What the exercise asks>
Please return only the lines between the line with "Viewport: 420px width, 315px height." and the final line of the entries, both included, and exclude pictures.

────────

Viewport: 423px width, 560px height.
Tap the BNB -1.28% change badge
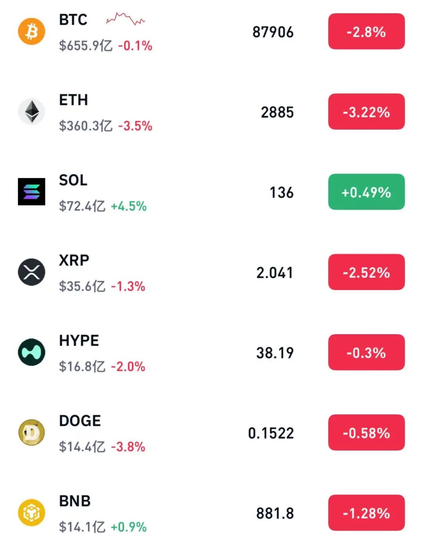[366, 513]
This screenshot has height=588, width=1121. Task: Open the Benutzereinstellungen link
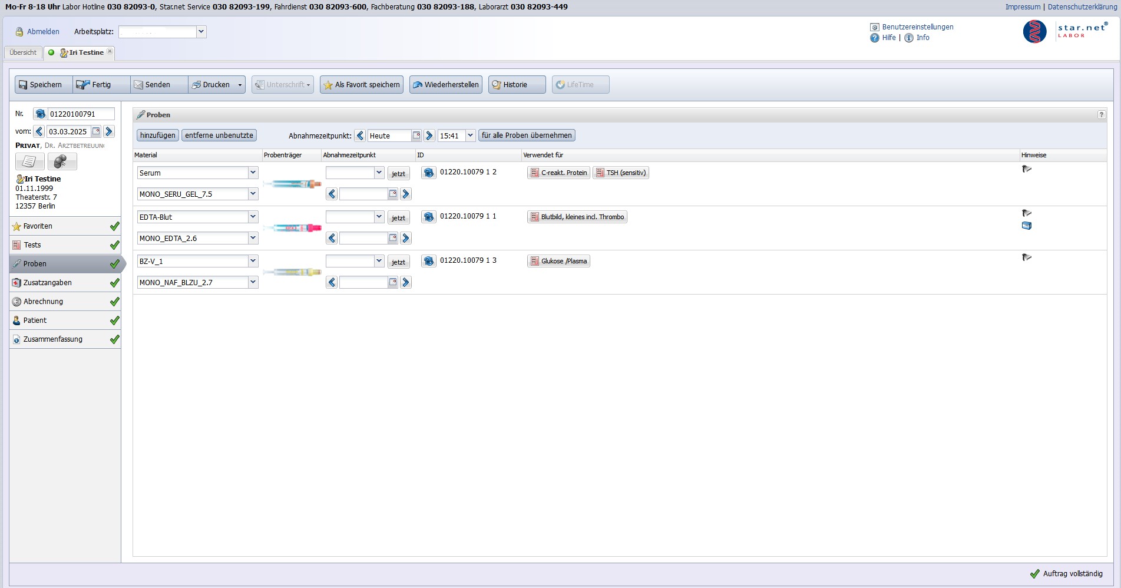[x=917, y=27]
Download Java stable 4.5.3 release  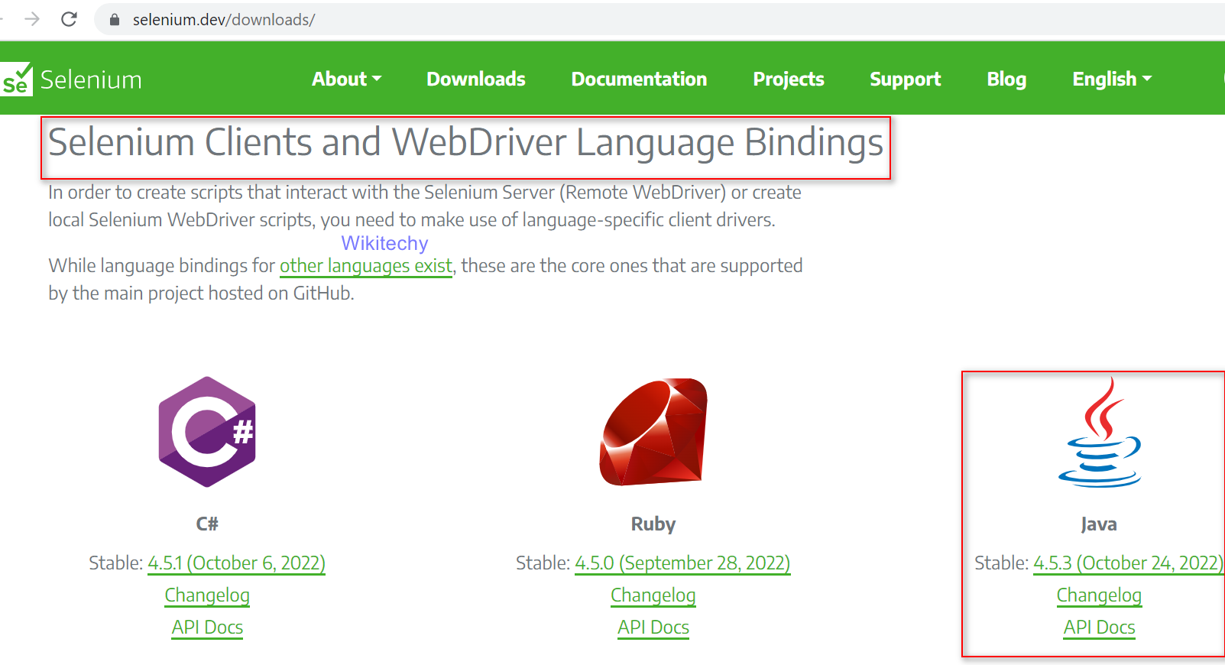point(1127,563)
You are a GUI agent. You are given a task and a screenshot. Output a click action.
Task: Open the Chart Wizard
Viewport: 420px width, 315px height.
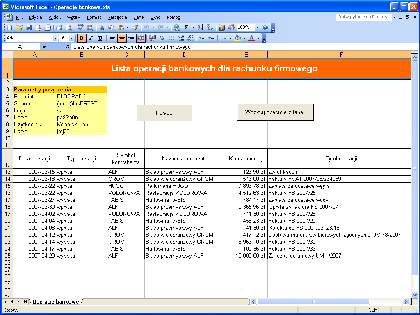(x=222, y=27)
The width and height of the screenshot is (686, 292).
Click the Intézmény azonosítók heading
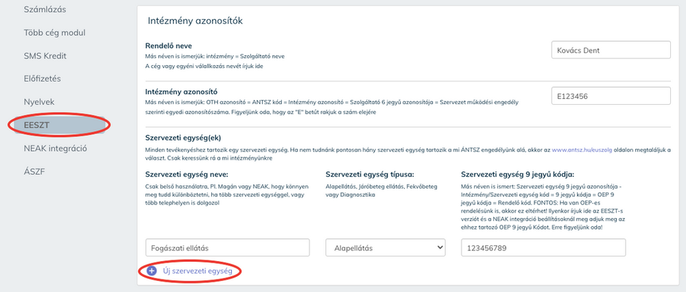(x=196, y=21)
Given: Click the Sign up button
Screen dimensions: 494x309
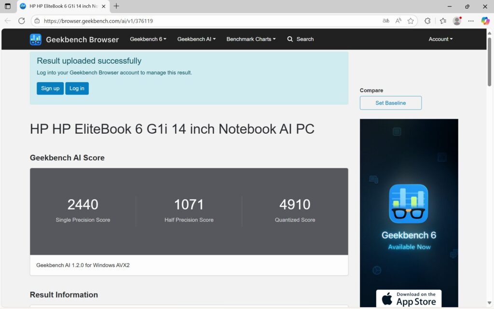Looking at the screenshot, I should (x=50, y=88).
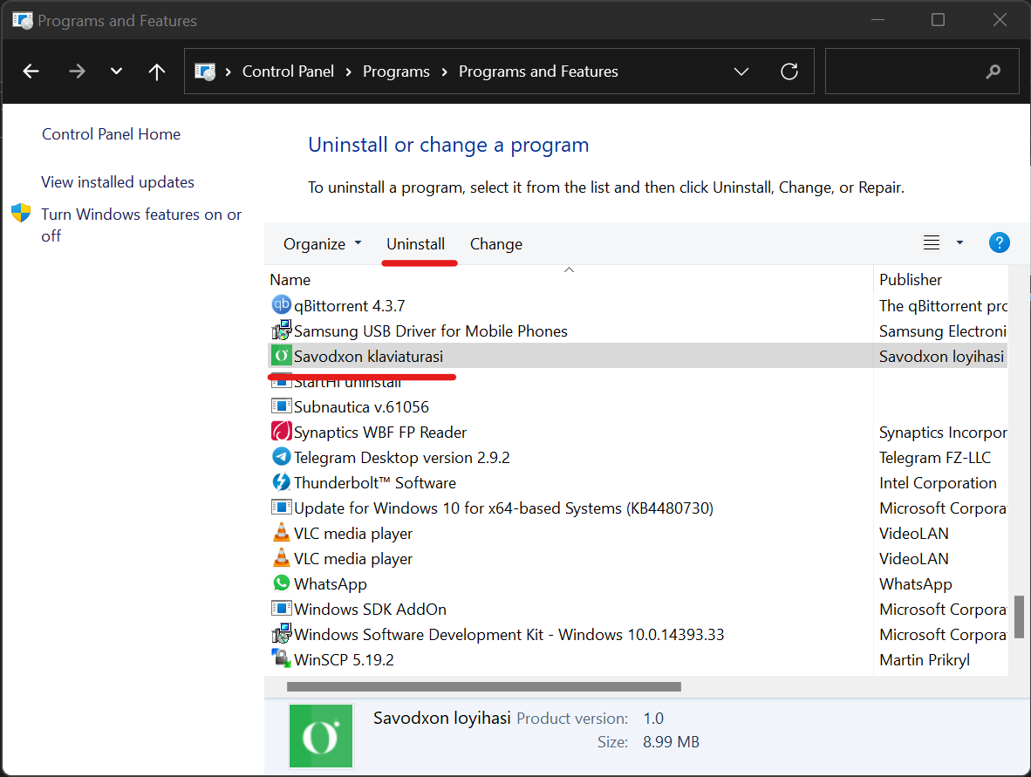
Task: Select the Synaptics WBF FP Reader icon
Action: pos(281,432)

────────

Finished exercise>
Viewport: 420px width, 315px height.
(x=222, y=27)
The width and height of the screenshot is (686, 292).
Click the Intézmény azonosítók heading
(x=196, y=21)
Given: Click the Sign up button
Screen dimensions: 494x309
Looking at the screenshot, I should (x=50, y=88).
Task: Select the Synaptics WBF FP Reader icon
Action: pos(281,432)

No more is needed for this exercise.